She noticed none of that.

“I want to buy a one-way ticket to the End of the World,” Elai said to me, her pleasant voice a disturbing breeze from the past I’d thought forever left behind.

My camel-oxen, Edison and Beat, stared at her just as I did. Every inch of her shouted of a pedigree long enough to make me dizzy, the way her mouth shaped words, how she expected to be listened to and obeyed.

“It’s cheaper to buy a round-trip,” I said, rubbing the snouts of my beasts. Edison calmed soon enough, but Beat kept on snorting. He’d never smelled anything as fine as Elai’s perfume, and the scent of lilies confused him. “There’s not much to see at the End of the World.”

“Like I care,” Elai said, the simple words akin to a foreign language. A flicker of emotion escaped to her face, but she tilted her head so that her hat’s wide brim prevented me from interpreting the expression.

“Fine then,” I said, as arguing with an aristocrat was an act doomed to fail.

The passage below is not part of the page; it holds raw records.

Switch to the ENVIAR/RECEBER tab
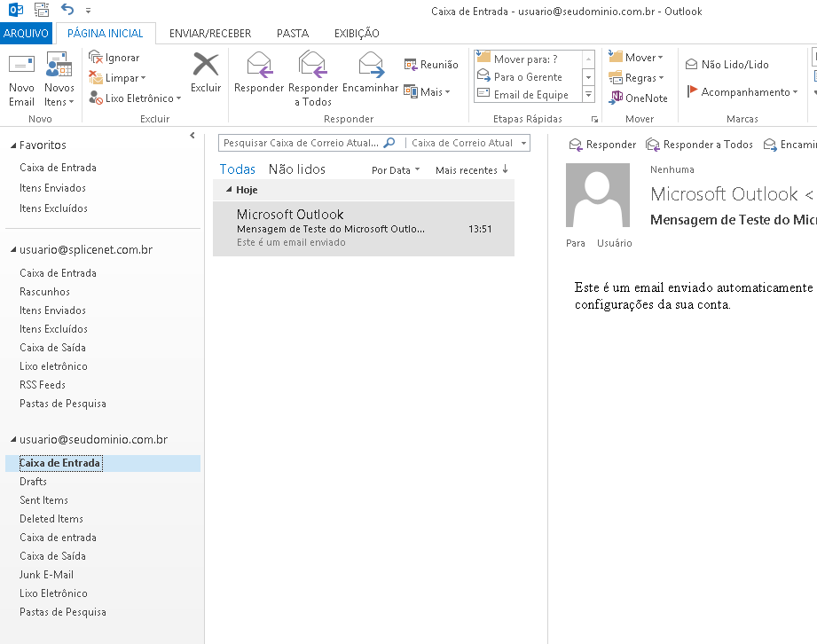Screen dimensions: 817x644 (210, 34)
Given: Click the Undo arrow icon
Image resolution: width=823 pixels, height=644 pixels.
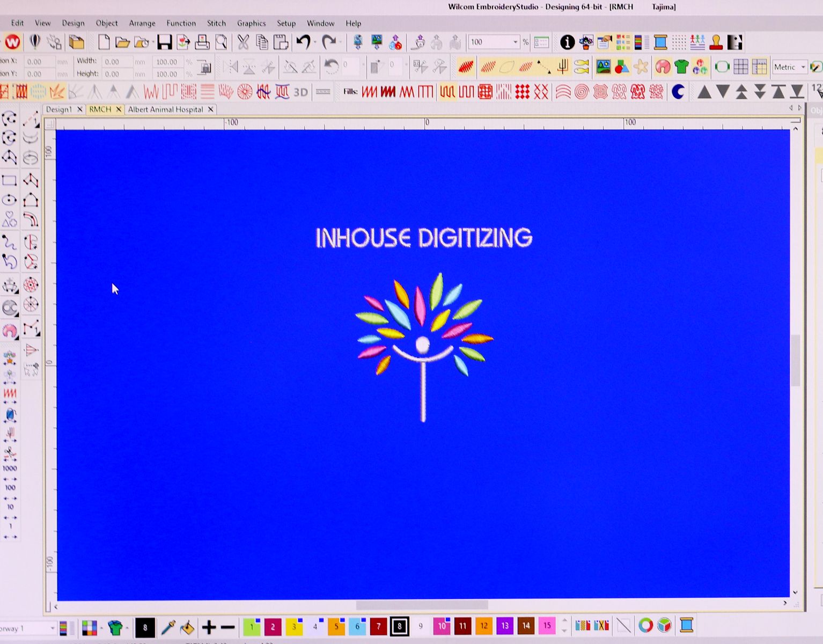Looking at the screenshot, I should coord(304,42).
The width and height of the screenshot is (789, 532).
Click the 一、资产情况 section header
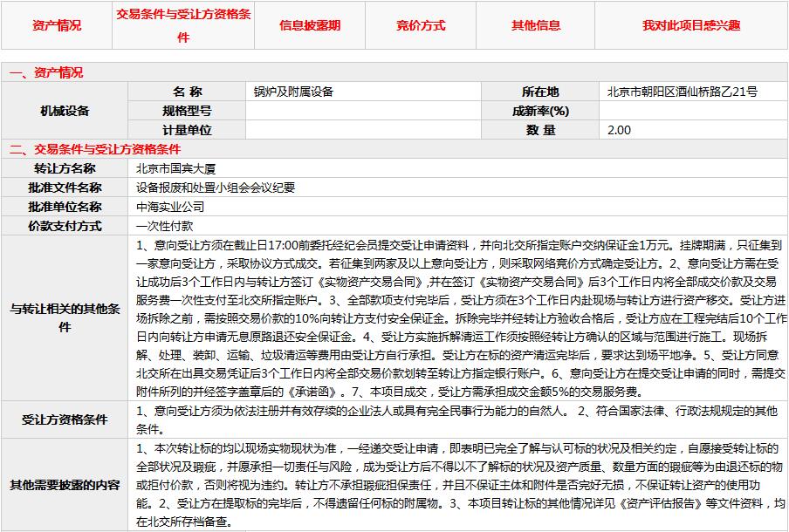46,73
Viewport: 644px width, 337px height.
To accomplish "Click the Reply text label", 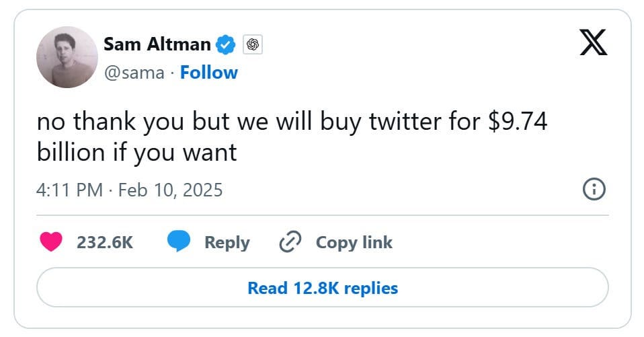I will 227,243.
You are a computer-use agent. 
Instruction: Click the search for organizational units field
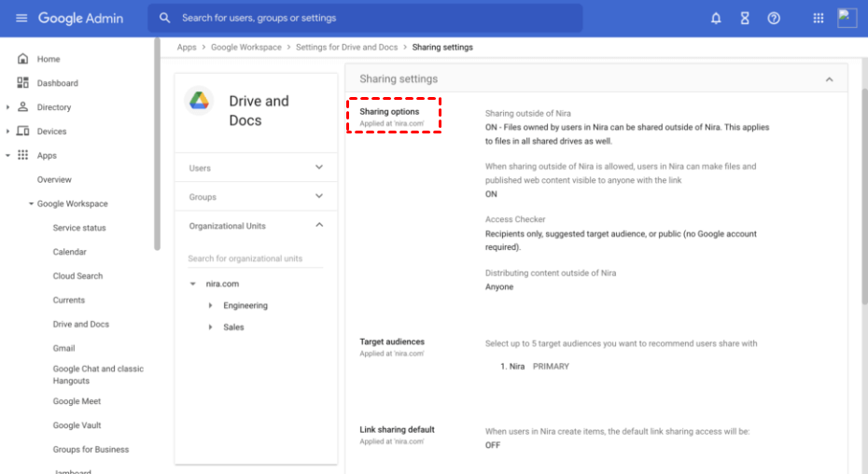[x=255, y=258]
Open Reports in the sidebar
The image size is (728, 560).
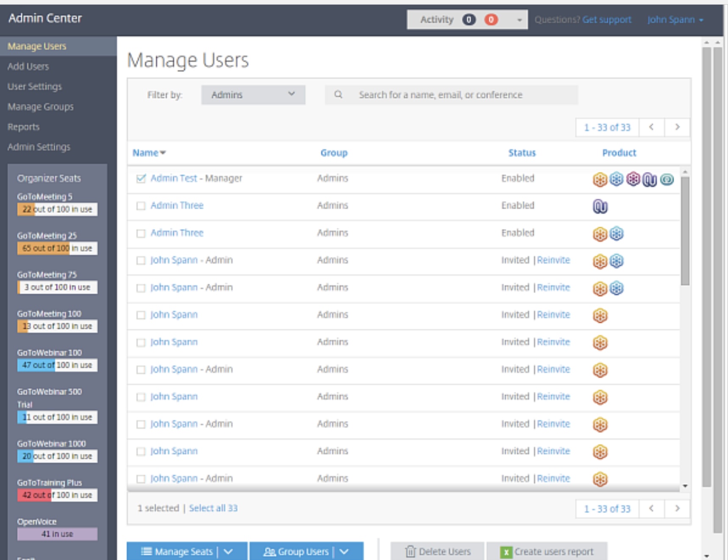[23, 127]
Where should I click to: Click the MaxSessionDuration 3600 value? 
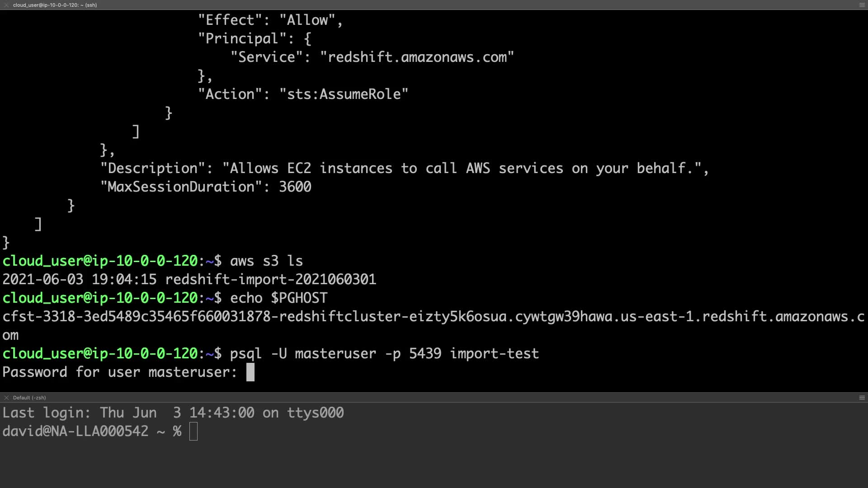(295, 187)
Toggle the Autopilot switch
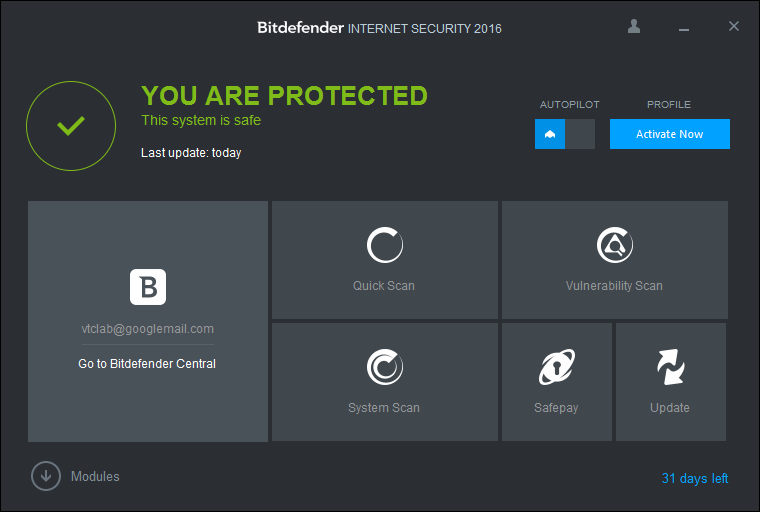 click(x=564, y=134)
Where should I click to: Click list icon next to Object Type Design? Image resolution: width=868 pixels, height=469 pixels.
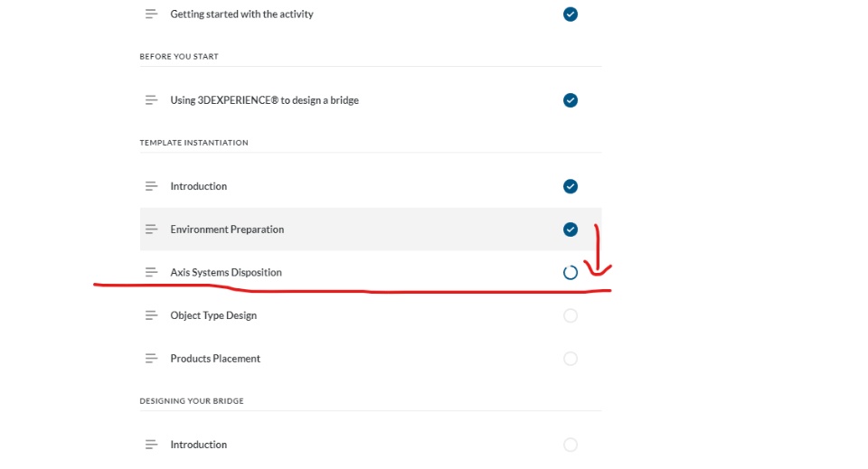pos(152,315)
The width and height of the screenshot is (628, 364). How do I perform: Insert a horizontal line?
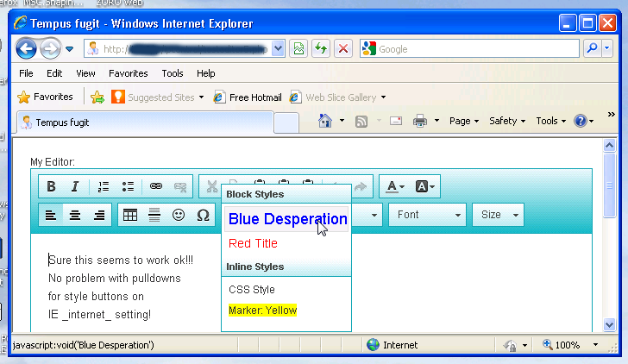coord(154,215)

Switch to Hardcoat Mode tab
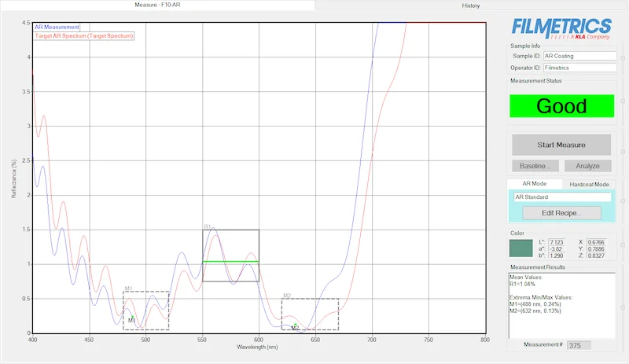point(589,184)
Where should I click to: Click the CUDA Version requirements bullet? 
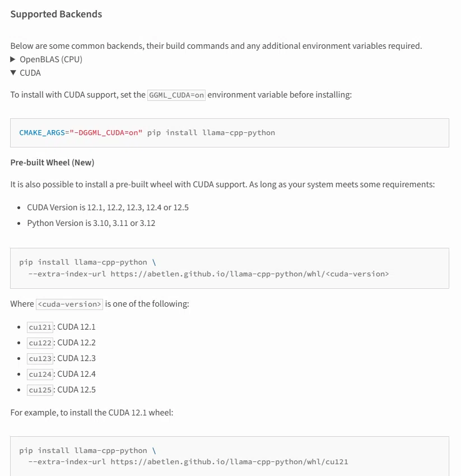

If she wanted to escape some hell of her own making, then who was I to try and stop a paying customer? “Stay with my wagon, don’t lag, and don’t try to steal extra portions of water. In the desert the word of a wagon driver is the law.”

We started the eleven-week journey the next day, my wagon full of water crates and paid parcels. Edison and Beat waddled, slow and heavy with all the water they’d absorbed from the communal mud puddles. The families and the loners hoping to find something better than what they’d abandoned pranced after the wagon, still enthusiastic about the journey.

Elai started to limp as soon the caravan left the valley where Halvington slumped under the ever-thick blanket of coal smoke. The assorted loners tried to strike up conversation with her one after another, only to be firmly dismissed:

“Where am I from? From beyond the sea.”

“Where am I going? To the End of the World.”

“Is there someone waiting for me back at home? That is not for you to worry about.”

Her evasive replies bored me, and so I stared at the scenery instead. This close to the city, the inevitable wastewater gave life to tufts of grass and twisted cacti that stuck out from amidst the dunes. The sand might have contained a few grains of salt, but not enough to warrant efforts to collect it. The wind came in gusts that were pleasant compared to the gales that often met the caravans.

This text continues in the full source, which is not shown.